The mean Epworth Sleepiness Scale score at baseline was similar and in the normal range in both groups (p=0.529; table 1), indicating no excessive daytime sleepiness. There were no significant differences in the frequencies of β-blocker, angiotensin-converting enzyme inhibitors/AT1 antagonists or diuretic use at baseline and at follow-up time between the improved and unchanged EF groups (table 2).

View this table:
Table 2– Medication at baseline and follow-up

Type and severity of sleep apnoea in the early phase after AMI

The prevalence of moderate-to-severe sleep apnoea (apnoea/hypopnoea index (AHI) ≥15 events·h−1) in the entire sample of AMI patients was 55% at <5 days after PCI, of whom half predominantly had CSA and half predominantly had OSA, respectively. After the 12-week observational period, there was a modest statistically nonsignificant reduction of sleep apnoea prevalence from 55% to 45% (p=0.371).

To evaluate the change of sleep apnoea severity according to change in EF, we retrospectively stratified in individuals who improved their EF (the improved EF group) and in those who did not (the unchanged EF group; fig. 1). While the severity of sleep apnoea did not change significantly from <5 days to 12 weeks after PCI in the unchanged EF group (AHI 22±5 to 23±5 events·h−1; p=0.756), AHI was significantly reduced in the improved EF group (21±4 to 11±2 events·h−1; p=0.010; fig. 3). With respect to sleep apnoea type, the improved EF group showed a greater reduction of obstructive AHI compared with the unchanged EF group (p=0.009; table 3 and fig. 3). In contrast, there was a modest nonsignificant decrease of central AHI that was similar in the improved EF and unchanged EF groups (p=0.906; table 3 and fig. 3); this was paralleled by a similar rise of the awake arterialised capillary carbon dioxide tension (p=0.958; table 3 and fig. 4).

Figure 3–
Figure 3–

Change of the severity of sleep apnoea according to the change of cardiac function. EF: ejection fraction; improved EF group: improvement of left ventricular EF within 12 weeks after acute nyocardial infarction (AMI) by ≥5%; unchanged EF group: improvement of left ventricular EF within 12 weeks after AMI by <5%.

Figure 4–
Figure 4–

Change of arterial carbon dioxide tension (Pa,CO2) according to the change of cardiac function. EF: ejection fraction; improved EF group: improvement of left ventricular EF within 12 weeks after acute nyocardial infarction (AMI) by ≥5%; unchanged EF group: improvement of left ventricular EF within 12 weeks after AMI by <5%.

View this table:
Table 3– Respiratory and sleep characteristics according to the change of cardiac function

Such findings are confirmed in linear regression models using the changes of left ventricular EF and AHI, central AHI and obstructive AHI within the 12-week follow-up period as continuous variables. An increase of left ventricular EF was significantly associated with a decrease of AHI and obstructive AHI but not central AHI (β coefficient (95% confidence interval): AHI 0.37 (0.17–1.69), p=0.018; obstructive AHI 0.33 (0.01–1.25), p=0.045; and central AHI 0.14 (-0.35–0.95), p=0.339).

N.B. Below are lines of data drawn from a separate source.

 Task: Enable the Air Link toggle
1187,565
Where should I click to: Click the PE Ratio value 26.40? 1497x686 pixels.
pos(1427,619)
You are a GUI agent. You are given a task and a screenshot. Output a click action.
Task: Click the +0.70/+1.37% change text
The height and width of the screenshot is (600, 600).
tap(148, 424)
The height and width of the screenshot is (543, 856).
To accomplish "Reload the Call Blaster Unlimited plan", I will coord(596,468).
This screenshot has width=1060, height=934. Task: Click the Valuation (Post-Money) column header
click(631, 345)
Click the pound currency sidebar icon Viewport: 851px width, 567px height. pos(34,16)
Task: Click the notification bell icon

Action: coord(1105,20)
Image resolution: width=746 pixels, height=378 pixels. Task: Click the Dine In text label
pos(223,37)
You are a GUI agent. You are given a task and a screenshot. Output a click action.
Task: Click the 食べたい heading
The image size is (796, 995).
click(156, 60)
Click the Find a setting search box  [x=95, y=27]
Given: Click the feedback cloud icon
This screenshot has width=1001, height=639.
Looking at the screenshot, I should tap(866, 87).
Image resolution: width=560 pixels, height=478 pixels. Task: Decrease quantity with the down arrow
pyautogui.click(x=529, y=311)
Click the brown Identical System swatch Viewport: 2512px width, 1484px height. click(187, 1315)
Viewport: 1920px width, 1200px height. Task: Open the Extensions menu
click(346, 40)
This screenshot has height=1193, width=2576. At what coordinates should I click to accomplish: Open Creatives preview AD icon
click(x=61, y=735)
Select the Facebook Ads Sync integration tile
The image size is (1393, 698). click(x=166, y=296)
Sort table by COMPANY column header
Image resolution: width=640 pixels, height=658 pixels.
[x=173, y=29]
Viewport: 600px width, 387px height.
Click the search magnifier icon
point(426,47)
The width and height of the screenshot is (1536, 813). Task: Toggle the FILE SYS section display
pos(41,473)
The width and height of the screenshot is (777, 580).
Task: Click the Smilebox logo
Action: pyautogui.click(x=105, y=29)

While the prevalence of moderate-to-severe sleep apnoea (AHI≥15·h−1) was reduced from 69% to 38% (p=0.077) in the improved EF group at baseline and at follow-up, the EF unchanged group’s prevalence of moderate-to-severe sleep apnoea remained similar (from 46% to 50%; p=0.773). The prevalence of OSA was in the improved EF group (from 31% to 6%, p=0.070), whereas it showed an increase in the unchanged EF group from baseline to follow-up time (from 25% to 31%; p=0.608). In contrast to the EF unchanged group, 31% of the patients from the EF improved group shifted from a moderate-to-severe degree of sleep apnoea to <15 apnoeas and hyperpnoeas per hour of sleep (0% versus 31%; p=0.007).

The observed alleviation of sleep apnoea in the improved EF group was associated with a significant increase in mean arterial oxygen saturation, whereas minimum arterial oxygen saturation, sleep efficiency, and the proportion of N3 and rapid eye movement sleep stage did not change significantly (table 3]).

Clinical course

To evaluate whether either cardiac medication or fluid retention had an impact on the association between change of cardiac function and severity of sleep apnoea, we compared 1) the intake of cardiac medication at baseline and follow-up (table 1]) and 2) the weight change, as a surrogate for fluid retention, over the follow-up period between the improved EF and the unchanged EF groups.

1) Patients of both the improved EF and the unchanged EF group showed no significant differences in medication at baseline and follow-up (table 1]). All patients received acetylsalicylic acid and either clopidogrel or prasugrel for platelet aggregation inhibition and angiotensin-converting-enzyme (ACE)-inhibitors or angiotensin II type 1 (AT1) antagonists at baseline. The majority of patients from both groups received β-blockers, only one patient in the unchanged EF group did not receive a β-blocker at baseline, because of bradycardia. The vast majority of patients kept the ACE-inhibitors or AT1-antagonists and β-blockers until follow-up (table 2]). All patients with clinical evidence of fluid overload (e.g. pulmonary or peripheral oedema) received diuretics. The use of loop diuretics and thiazide diuretics was similar in both groups at baseline and follow-up (table 2]).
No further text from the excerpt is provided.